===== MATERIAL SUPPLIED
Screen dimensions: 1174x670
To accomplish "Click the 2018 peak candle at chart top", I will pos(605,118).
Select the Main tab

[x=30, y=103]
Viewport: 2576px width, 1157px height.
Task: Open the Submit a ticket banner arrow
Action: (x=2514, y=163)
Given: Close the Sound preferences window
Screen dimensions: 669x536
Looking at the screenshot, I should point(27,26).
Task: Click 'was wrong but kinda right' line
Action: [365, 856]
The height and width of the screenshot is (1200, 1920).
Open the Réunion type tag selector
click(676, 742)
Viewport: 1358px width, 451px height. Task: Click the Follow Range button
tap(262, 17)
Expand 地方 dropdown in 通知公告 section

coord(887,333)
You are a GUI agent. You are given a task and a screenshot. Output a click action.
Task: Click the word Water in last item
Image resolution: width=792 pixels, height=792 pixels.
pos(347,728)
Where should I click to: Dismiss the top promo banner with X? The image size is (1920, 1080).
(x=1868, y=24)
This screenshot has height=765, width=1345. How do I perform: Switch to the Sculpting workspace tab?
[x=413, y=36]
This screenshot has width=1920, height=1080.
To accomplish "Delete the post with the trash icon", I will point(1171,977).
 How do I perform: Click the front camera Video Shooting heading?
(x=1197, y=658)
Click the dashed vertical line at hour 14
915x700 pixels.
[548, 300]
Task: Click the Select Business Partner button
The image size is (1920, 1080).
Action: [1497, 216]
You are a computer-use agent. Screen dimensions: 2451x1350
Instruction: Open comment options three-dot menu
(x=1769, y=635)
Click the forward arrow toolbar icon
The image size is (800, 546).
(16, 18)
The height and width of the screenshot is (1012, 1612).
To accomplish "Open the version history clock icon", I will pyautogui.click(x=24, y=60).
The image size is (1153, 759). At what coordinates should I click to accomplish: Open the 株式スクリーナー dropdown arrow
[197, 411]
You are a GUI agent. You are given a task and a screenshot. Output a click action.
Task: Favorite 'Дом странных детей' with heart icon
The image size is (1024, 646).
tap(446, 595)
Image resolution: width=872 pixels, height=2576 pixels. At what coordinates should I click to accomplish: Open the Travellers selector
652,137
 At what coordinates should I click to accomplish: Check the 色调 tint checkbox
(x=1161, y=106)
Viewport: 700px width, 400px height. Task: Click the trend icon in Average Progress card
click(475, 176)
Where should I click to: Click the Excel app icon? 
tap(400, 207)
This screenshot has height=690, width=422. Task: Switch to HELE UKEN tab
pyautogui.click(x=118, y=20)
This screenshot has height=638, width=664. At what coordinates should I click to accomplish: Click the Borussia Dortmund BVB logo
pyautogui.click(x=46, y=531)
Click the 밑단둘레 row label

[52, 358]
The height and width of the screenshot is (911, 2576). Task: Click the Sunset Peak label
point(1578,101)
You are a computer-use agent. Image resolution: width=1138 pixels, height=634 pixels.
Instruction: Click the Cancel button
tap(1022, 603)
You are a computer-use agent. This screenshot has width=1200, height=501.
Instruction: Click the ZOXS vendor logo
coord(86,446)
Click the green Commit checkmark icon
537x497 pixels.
==========
- REQUIRED TASK
Go through the entries above and change every "Instruction" to "Command", leaving everything else as it is.

- TASK SOLUTION
Screen dimensions: 1174x670
To accomplish "Click the 2018 peak candle at chart top", I will pos(605,118).
Select the Main tab

[x=30, y=103]
Viewport: 2576px width, 1157px height.
Task: Open the Submit a ticket banner arrow
Action: (x=2514, y=163)
Given: Close the Sound preferences window
Screen dimensions: 669x536
Looking at the screenshot, I should point(27,26).
Task: Click 'was wrong but kinda right' line
Action: [365, 856]
The height and width of the screenshot is (1200, 1920).
Open the Réunion type tag selector
click(676, 742)
Viewport: 1358px width, 451px height. Task: Click the Follow Range button
tap(262, 17)
Expand 地方 dropdown in 通知公告 section

coord(887,333)
You are a GUI agent. You are given a task and a screenshot. Output a click action.
Task: Click the word Water in last item
Image resolution: width=792 pixels, height=792 pixels.
pos(347,728)
Where should I click to: Dismiss the top promo banner with X? The image size is (1920, 1080).
(x=1868, y=24)
This screenshot has height=765, width=1345. How do I perform: Switch to the Sculpting workspace tab?
[x=413, y=36]
This screenshot has width=1920, height=1080.
To accomplish "Delete the post with the trash icon", I will point(1171,977).
 How do I perform: Click the front camera Video Shooting heading?
(x=1197, y=658)
Click the dashed vertical line at hour 14
915x700 pixels.
[548, 300]
Task: Click the Select Business Partner button
The image size is (1920, 1080).
Action: [1497, 216]
You are a computer-use agent. Screen dimensions: 2451x1350
Command: Open comment options three-dot menu
(x=1769, y=635)
Click the forward arrow toolbar icon
The image size is (800, 546).
(16, 18)
The height and width of the screenshot is (1012, 1612).
To accomplish "Open the version history clock icon", I will pyautogui.click(x=24, y=60).
The image size is (1153, 759). At what coordinates should I click to accomplish: Open the 株式スクリーナー dropdown arrow
[197, 411]
You are a GUI agent. You are given a task and a screenshot. Output a click action.
Task: Favorite 'Дом странных детей' with heart icon
The image size is (1024, 646).
tap(446, 595)
Image resolution: width=872 pixels, height=2576 pixels. At what coordinates should I click to accomplish: Open the Travellers selector
652,137
 At what coordinates should I click to accomplish: Check the 色调 tint checkbox
(x=1161, y=106)
Viewport: 700px width, 400px height. Task: Click the trend icon in Average Progress card
click(475, 176)
Where should I click to: Click the Excel app icon? 
tap(400, 207)
This screenshot has height=690, width=422. Task: Switch to HELE UKEN tab
pyautogui.click(x=118, y=20)
This screenshot has height=638, width=664. At what coordinates should I click to accomplish: Click the Borussia Dortmund BVB logo
pyautogui.click(x=46, y=531)
Click the 밑단둘레 row label

[52, 358]
The height and width of the screenshot is (911, 2576). Task: Click the Sunset Peak label
point(1578,101)
You are a computer-use agent. Image resolution: width=1138 pixels, height=634 pixels.
Command: Click the Cancel button
tap(1022, 603)
You are a computer-use agent. This screenshot has width=1200, height=501.
Command: Click the ZOXS vendor logo
coord(86,446)
Click the green Commit checkmark icon
537x497 pixels.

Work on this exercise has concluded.